Going a step further, let us analyze a hypothetical human clone. Cloning theoretically works by extracting DNA from any cell of a person and then denucleating a donor egg and transplanting the DNA of the person being cloned into the egg. The egg is then transplanted into a woman's womb. The baby who is born is an exact genetic replica of the person cloned. Physically the baby and the human being cloned are identical. They have the exact same brains. Will the clone have a different and distinct sense of self or will he be like a well-copied CD?

In the late 1940s, Dr. Donald Hebb began to suggest that consciousness is not distinct from the brain and that the mysteries of the mind are reducible to biomechanical mechanism. In other words, the human being does not have a distinct soul. He was joined by a chorus of scientists, among whom were the likes of Dr. Francis Crick of DNA fame, who dubbed his theory the Astonishing Hypothesis: "The Astonishing Hypothesis is that you, your joys and your sorrows, your memories and your ambitions, your sense of personal identity and free will, are in fact no more than the behavior of a vast assembly of nerve cells and their associated molecules."

Others, thankfully, disagreed.

Philosopher of science Sir Karl Raimund Popper wrote, "I intend to suggest that the brain is owned by the self." That means that the real you is an entity separate from the brain.

The famous neurosurgeon Dr. Wilder Penfield stated that the mind is a basic element in itself, which cannot be accounted for by any neuronal mechanism. Other scientists were so perplexed by the mind (as opposed to the brain) that one scientist referred to it as the "Ghost in the Machine."

Dr. Penfield drew his conclusions on the basis of research that patients could be aware of what was going on in the operating room and, at the same time, when their brains were stimulated with electrodes, they could have vivid flashbacks of the past. These patients would essentially relive past events as if they were happening right then. Yet they were not confused by these simultaneous occurrences. They could actually say to Dr. Penfield, "You made me do that." There was clearly a "self" that was aware and knew what was happening, and there was a brain, or data bank, which was being activated to elicit events from the past.

### APPLY WHAT YOU READ
1/ List every person named in the passage about the mind and the brain.
2/ From the passage about the mind and the brain, copy the wording from "In the late" up to and including "from the brain.".
Rely only on the passage about the mind and the brain.

### INFORMATION
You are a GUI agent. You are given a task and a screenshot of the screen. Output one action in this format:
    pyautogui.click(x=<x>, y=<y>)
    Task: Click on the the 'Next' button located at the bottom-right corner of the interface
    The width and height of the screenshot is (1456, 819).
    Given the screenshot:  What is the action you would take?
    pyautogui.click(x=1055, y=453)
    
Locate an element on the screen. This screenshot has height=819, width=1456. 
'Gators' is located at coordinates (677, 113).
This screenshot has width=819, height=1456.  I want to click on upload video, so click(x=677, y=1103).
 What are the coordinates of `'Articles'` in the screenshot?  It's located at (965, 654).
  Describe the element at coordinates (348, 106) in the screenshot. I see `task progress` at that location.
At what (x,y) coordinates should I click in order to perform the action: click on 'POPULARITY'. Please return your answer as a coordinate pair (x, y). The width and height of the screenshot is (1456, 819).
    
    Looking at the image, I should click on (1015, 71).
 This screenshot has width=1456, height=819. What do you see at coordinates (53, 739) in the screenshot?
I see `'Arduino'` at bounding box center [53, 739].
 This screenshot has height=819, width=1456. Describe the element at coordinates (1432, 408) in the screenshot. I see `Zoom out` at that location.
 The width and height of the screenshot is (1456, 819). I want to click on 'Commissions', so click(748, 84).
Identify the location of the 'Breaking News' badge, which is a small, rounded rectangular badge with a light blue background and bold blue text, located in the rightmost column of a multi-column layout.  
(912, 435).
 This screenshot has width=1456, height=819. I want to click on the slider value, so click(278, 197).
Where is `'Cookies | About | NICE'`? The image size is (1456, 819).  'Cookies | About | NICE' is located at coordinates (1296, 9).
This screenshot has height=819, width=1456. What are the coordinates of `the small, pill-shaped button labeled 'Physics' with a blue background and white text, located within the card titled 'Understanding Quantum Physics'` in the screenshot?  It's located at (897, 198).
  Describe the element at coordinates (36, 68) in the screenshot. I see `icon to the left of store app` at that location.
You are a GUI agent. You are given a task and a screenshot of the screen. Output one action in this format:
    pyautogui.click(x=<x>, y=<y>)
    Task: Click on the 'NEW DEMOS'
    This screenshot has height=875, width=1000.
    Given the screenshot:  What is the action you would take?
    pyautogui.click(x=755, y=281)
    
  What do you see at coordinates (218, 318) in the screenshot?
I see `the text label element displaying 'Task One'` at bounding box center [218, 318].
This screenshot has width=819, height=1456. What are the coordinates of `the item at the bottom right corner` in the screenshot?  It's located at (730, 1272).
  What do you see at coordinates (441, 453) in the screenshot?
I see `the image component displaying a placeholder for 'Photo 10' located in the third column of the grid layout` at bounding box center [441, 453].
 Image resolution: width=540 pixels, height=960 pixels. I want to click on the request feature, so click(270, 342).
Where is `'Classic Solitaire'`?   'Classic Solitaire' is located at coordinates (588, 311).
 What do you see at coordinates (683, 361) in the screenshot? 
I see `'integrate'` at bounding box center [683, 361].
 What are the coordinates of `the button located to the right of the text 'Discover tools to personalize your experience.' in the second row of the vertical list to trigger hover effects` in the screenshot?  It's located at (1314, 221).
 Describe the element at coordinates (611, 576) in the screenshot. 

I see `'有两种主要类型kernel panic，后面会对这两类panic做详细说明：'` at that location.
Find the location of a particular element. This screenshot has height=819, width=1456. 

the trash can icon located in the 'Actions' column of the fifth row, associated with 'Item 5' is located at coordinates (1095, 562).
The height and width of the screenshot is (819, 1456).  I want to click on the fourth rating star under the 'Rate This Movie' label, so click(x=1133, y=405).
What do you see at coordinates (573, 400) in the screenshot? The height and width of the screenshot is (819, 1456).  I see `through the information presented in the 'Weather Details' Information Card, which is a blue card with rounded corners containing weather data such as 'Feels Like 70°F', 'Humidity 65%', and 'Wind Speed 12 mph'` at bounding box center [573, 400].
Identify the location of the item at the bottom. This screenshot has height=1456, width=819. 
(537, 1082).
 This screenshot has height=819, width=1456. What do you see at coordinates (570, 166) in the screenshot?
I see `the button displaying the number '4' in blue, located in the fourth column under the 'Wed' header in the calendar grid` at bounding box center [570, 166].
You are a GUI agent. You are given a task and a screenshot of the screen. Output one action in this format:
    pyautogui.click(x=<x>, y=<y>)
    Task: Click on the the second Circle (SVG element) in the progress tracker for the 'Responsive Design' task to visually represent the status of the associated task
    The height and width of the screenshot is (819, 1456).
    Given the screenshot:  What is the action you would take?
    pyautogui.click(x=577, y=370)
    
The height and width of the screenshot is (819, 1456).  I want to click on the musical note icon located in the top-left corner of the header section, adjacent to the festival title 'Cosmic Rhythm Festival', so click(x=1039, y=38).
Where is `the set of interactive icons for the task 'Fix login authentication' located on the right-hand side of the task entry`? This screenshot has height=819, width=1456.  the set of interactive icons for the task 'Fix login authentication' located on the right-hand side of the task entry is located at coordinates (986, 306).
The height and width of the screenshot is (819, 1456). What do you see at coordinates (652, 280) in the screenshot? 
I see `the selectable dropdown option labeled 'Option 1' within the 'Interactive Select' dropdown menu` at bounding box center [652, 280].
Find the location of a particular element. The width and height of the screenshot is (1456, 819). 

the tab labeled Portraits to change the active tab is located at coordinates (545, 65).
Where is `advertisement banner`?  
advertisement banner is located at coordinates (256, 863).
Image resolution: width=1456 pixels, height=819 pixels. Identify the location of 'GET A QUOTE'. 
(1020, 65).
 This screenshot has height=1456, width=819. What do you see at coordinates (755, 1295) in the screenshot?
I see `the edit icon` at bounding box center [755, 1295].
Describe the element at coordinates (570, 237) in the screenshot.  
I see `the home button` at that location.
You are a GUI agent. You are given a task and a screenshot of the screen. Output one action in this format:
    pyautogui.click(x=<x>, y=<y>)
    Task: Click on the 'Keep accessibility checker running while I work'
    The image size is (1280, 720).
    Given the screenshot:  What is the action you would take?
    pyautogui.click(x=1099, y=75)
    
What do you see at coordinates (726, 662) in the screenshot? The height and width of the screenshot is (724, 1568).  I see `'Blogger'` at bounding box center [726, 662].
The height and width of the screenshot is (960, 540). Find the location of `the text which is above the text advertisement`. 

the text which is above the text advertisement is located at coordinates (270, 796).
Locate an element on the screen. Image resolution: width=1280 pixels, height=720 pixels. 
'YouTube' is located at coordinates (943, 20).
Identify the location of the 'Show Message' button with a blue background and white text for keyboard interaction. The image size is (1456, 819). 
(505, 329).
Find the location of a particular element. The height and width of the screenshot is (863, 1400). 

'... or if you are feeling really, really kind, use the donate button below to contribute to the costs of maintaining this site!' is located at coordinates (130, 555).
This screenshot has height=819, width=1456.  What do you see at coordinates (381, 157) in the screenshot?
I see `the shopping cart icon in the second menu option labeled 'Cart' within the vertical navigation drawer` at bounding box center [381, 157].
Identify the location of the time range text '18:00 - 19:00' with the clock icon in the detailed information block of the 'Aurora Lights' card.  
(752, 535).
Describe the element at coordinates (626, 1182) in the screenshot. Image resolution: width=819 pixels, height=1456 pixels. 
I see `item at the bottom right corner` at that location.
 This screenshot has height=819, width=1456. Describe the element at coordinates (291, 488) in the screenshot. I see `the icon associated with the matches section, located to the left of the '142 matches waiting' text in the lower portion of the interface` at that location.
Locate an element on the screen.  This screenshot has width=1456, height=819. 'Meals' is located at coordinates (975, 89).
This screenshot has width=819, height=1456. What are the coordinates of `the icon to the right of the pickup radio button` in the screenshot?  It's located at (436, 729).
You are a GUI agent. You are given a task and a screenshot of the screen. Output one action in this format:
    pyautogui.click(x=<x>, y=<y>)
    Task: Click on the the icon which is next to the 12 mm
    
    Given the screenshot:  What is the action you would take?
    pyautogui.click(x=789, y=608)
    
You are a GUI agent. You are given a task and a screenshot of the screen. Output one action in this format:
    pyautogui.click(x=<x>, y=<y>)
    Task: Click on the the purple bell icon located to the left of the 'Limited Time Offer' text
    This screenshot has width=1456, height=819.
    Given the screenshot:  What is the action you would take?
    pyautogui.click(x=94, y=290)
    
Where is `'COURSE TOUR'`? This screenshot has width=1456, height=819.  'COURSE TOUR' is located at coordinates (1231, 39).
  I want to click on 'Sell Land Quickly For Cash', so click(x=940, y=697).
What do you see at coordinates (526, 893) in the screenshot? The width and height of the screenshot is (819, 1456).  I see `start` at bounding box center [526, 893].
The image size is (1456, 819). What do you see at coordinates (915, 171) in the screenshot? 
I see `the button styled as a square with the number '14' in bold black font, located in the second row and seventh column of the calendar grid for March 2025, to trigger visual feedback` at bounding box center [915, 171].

### TASK-BY-TASK SOLUTIONS
1/ Dr. Donald Hebb, Dr. Francis Crick, Sir Karl Raimund Popper, Dr. Wilder Penfield

2/
In the late 1940s, Dr. Donald Hebb began to suggest that consciousness is not distinct from the brain and that the mysteries of the mind are reducible to biomechanical mechanism. In other words, the human being does not have a distinct soul. He was joined by a chorus of scientists, among whom were the likes of Dr. Francis Crick of DNA fame, who dubbed his theory the Astonishing Hypothesis: "The Astonishing Hypothesis is that you, your joys and your sorrows, your memories and your ambitions, your sense of personal identity and free will, are in fact no more than the behavior of a vast assembly of nerve cells and their associated molecules."

Others, thankfully, disagreed.

Philosopher of science Sir Karl Raimund Popper wrote, "I intend to suggest that the brain is owned by the self." That means that the real you is an entity separate from the brain.